● **Goal**
Please rewrite all the records below unchanged, except swap "midpoint" for "center point".

● **Records for the exercise**
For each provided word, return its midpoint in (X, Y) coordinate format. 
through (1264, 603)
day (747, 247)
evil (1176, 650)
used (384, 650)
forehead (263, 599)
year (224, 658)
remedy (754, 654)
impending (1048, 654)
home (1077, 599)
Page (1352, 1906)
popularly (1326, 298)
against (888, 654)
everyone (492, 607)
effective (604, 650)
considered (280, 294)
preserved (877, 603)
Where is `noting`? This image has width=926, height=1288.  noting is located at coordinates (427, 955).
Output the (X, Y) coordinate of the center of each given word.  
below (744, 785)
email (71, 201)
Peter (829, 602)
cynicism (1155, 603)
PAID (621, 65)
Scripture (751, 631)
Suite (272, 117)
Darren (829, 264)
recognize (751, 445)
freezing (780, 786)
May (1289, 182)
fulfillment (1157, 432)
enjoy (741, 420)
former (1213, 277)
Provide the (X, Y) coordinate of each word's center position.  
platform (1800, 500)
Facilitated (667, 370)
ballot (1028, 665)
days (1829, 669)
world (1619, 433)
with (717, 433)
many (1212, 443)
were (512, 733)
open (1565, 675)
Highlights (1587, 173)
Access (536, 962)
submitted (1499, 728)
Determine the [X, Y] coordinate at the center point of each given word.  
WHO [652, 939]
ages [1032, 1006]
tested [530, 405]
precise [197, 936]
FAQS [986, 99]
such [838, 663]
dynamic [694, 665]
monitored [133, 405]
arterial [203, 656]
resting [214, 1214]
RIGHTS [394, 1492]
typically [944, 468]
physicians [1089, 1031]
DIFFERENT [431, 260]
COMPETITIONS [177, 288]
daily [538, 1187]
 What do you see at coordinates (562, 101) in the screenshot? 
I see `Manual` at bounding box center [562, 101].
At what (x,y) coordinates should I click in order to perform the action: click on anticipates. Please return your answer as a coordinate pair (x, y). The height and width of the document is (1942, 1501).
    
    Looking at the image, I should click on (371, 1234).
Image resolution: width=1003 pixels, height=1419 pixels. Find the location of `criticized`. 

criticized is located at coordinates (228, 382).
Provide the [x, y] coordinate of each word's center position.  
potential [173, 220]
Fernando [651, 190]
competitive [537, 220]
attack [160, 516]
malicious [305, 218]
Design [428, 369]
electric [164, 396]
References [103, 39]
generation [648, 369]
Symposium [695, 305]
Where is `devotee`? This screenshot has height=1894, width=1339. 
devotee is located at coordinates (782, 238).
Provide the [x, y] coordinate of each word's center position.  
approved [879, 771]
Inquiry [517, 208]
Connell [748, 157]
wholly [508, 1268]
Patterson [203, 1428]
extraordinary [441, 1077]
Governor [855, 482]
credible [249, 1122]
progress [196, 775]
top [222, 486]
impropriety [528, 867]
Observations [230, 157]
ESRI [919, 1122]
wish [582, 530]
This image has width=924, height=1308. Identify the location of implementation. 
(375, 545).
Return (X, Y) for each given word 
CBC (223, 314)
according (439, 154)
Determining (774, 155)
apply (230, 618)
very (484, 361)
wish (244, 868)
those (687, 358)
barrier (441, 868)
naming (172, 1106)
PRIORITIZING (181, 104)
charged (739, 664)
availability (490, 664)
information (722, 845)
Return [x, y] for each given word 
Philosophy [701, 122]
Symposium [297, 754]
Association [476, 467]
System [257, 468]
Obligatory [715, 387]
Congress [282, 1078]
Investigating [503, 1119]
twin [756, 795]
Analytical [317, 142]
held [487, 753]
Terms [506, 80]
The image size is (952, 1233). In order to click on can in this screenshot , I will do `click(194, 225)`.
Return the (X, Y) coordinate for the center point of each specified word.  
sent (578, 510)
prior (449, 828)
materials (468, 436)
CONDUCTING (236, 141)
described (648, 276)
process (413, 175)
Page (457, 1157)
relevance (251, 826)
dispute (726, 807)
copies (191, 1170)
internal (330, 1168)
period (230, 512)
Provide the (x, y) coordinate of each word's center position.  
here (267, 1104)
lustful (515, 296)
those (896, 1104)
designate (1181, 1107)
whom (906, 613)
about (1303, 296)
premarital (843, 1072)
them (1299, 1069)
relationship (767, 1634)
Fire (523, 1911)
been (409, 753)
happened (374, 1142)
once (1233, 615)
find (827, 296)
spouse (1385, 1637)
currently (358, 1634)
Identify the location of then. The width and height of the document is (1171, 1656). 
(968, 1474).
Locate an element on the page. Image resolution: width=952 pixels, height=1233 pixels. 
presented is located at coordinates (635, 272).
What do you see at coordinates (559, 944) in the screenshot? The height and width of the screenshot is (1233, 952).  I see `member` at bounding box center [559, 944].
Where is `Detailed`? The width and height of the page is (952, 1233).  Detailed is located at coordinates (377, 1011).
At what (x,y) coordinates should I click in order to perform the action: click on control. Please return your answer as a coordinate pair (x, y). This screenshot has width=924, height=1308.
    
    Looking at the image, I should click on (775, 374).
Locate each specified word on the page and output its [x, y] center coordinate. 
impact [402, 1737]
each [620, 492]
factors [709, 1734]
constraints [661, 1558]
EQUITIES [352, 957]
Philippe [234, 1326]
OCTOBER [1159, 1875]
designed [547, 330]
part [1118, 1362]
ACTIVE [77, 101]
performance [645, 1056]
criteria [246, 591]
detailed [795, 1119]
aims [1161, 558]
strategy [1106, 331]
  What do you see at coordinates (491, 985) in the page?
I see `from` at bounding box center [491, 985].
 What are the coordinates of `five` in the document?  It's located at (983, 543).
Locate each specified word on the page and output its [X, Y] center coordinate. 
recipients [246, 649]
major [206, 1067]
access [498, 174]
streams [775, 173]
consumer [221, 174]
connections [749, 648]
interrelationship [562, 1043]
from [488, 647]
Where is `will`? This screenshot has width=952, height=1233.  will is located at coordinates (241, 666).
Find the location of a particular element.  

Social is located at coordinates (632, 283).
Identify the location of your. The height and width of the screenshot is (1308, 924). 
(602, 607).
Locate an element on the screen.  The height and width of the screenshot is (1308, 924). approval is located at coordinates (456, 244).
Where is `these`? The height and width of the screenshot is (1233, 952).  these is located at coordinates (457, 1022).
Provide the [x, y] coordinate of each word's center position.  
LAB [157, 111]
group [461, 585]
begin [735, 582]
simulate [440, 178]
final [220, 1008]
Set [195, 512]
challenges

● **Result of this task**
For each provided word, return its center point in (X, Y) coordinate format. 
through (1264, 603)
day (747, 247)
evil (1176, 650)
used (384, 650)
forehead (263, 599)
year (224, 658)
remedy (754, 654)
impending (1048, 654)
home (1077, 599)
Page (1352, 1906)
popularly (1326, 298)
against (888, 654)
everyone (492, 607)
effective (604, 650)
considered (280, 294)
preserved (877, 603)
Where is `noting`? This image has width=926, height=1288.  noting is located at coordinates (427, 955).
Output the (X, Y) coordinate of the center of each given word.  
below (744, 785)
email (71, 201)
Peter (829, 602)
cynicism (1155, 603)
PAID (621, 65)
Scripture (751, 631)
Suite (272, 117)
Darren (829, 264)
recognize (751, 445)
freezing (780, 786)
May (1289, 182)
fulfillment (1157, 432)
enjoy (741, 420)
former (1213, 277)
Provide the (X, Y) coordinate of each word's center position.  
platform (1800, 500)
Facilitated (667, 370)
ballot (1028, 665)
days (1829, 669)
world (1619, 433)
with (717, 433)
many (1212, 443)
were (512, 733)
open (1565, 675)
Highlights (1587, 173)
Access (536, 962)
submitted (1499, 728)
Determine the [X, Y] coordinate at the center point of each given word.  
WHO [652, 939]
ages [1032, 1006]
tested [530, 405]
precise [197, 936]
FAQS [986, 99]
such [838, 663]
dynamic [694, 665]
monitored [133, 405]
arterial [203, 656]
resting [214, 1214]
RIGHTS [394, 1492]
typically [944, 468]
physicians [1089, 1031]
DIFFERENT [431, 260]
COMPETITIONS [177, 288]
daily [538, 1187]
 What do you see at coordinates (562, 101) in the screenshot? 
I see `Manual` at bounding box center [562, 101].
At what (x,y) coordinates should I click in order to perform the action: click on anticipates. Please return your answer as a coordinate pair (x, y). The height and width of the document is (1942, 1501).
    
    Looking at the image, I should click on (371, 1234).
Image resolution: width=1003 pixels, height=1419 pixels. Find the location of `criticized`. 

criticized is located at coordinates (228, 382).
Provide the [x, y] coordinate of each word's center position.  
potential [173, 220]
Fernando [651, 190]
competitive [537, 220]
attack [160, 516]
malicious [305, 218]
Design [428, 369]
electric [164, 396]
References [103, 39]
generation [648, 369]
Symposium [695, 305]
Where is `devotee`? This screenshot has height=1894, width=1339. 
devotee is located at coordinates (782, 238).
Provide the [x, y] coordinate of each word's center position.  
approved [879, 771]
Inquiry [517, 208]
Connell [748, 157]
wholly [508, 1268]
Patterson [203, 1428]
extraordinary [441, 1077]
Governor [855, 482]
credible [249, 1122]
progress [196, 775]
top [222, 486]
impropriety [528, 867]
Observations [230, 157]
ESRI [919, 1122]
wish [582, 530]
This image has width=924, height=1308. Identify the location of implementation. 
(375, 545).
Return (X, Y) for each given word 
CBC (223, 314)
according (439, 154)
Determining (774, 155)
apply (230, 618)
very (484, 361)
wish (244, 868)
those (687, 358)
barrier (441, 868)
naming (172, 1106)
PRIORITIZING (181, 104)
charged (739, 664)
availability (490, 664)
information (722, 845)
Return [x, y] for each given word 
Philosophy [701, 122]
Symposium [297, 754]
Association [476, 467]
System [257, 468]
Obligatory [715, 387]
Congress [282, 1078]
Investigating [503, 1119]
twin [756, 795]
Analytical [317, 142]
held [487, 753]
Terms [506, 80]
The image size is (952, 1233). In order to click on can in this screenshot , I will do `click(194, 225)`.
Return the (X, Y) coordinate for the center point of each specified word.  
sent (578, 510)
prior (449, 828)
materials (468, 436)
CONDUCTING (236, 141)
described (648, 276)
process (413, 175)
Page (457, 1157)
relevance (251, 826)
dispute (726, 807)
copies (191, 1170)
internal (330, 1168)
period (230, 512)
Provide the (x, y) coordinate of each word's center position.  
here (267, 1104)
lustful (515, 296)
those (896, 1104)
designate (1181, 1107)
whom (906, 613)
about (1303, 296)
premarital (843, 1072)
them (1299, 1069)
relationship (767, 1634)
Fire (523, 1911)
been (409, 753)
happened (374, 1142)
once (1233, 615)
find (827, 296)
spouse (1385, 1637)
currently (358, 1634)
Identify the location of then. The width and height of the document is (1171, 1656). 
(968, 1474).
Locate an element on the page. Image resolution: width=952 pixels, height=1233 pixels. 
presented is located at coordinates (635, 272).
What do you see at coordinates (559, 944) in the screenshot? The height and width of the screenshot is (1233, 952).  I see `member` at bounding box center [559, 944].
Where is `Detailed`? The width and height of the page is (952, 1233).  Detailed is located at coordinates (377, 1011).
At what (x,y) coordinates should I click in order to perform the action: click on control. Please return your answer as a coordinate pair (x, y). This screenshot has width=924, height=1308.
    
    Looking at the image, I should click on (775, 374).
Locate each specified word on the page and output its [x, y] center coordinate. 
impact [402, 1737]
each [620, 492]
factors [709, 1734]
constraints [661, 1558]
EQUITIES [352, 957]
Philippe [234, 1326]
OCTOBER [1159, 1875]
designed [547, 330]
part [1118, 1362]
ACTIVE [77, 101]
performance [645, 1056]
criteria [246, 591]
detailed [795, 1119]
aims [1161, 558]
strategy [1106, 331]
  What do you see at coordinates (491, 985) in the page?
I see `from` at bounding box center [491, 985].
 What are the coordinates of `five` in the document?  It's located at (983, 543).
Locate each specified word on the page and output its [X, Y] center coordinate. 
recipients [246, 649]
major [206, 1067]
access [498, 174]
streams [775, 173]
consumer [221, 174]
connections [749, 648]
interrelationship [562, 1043]
from [488, 647]
Where is `will`? This screenshot has width=952, height=1233.  will is located at coordinates (241, 666).
Find the location of a particular element.  

Social is located at coordinates (632, 283).
Identify the location of your. The height and width of the screenshot is (1308, 924). 
(602, 607).
Locate an element on the screen.  The height and width of the screenshot is (1308, 924). approval is located at coordinates (456, 244).
Where is `these`? The height and width of the screenshot is (1233, 952).  these is located at coordinates (457, 1022).
Provide the [x, y] coordinate of each word's center position.  
LAB [157, 111]
group [461, 585]
begin [735, 582]
simulate [440, 178]
final [220, 1008]
Set [195, 512]
challenges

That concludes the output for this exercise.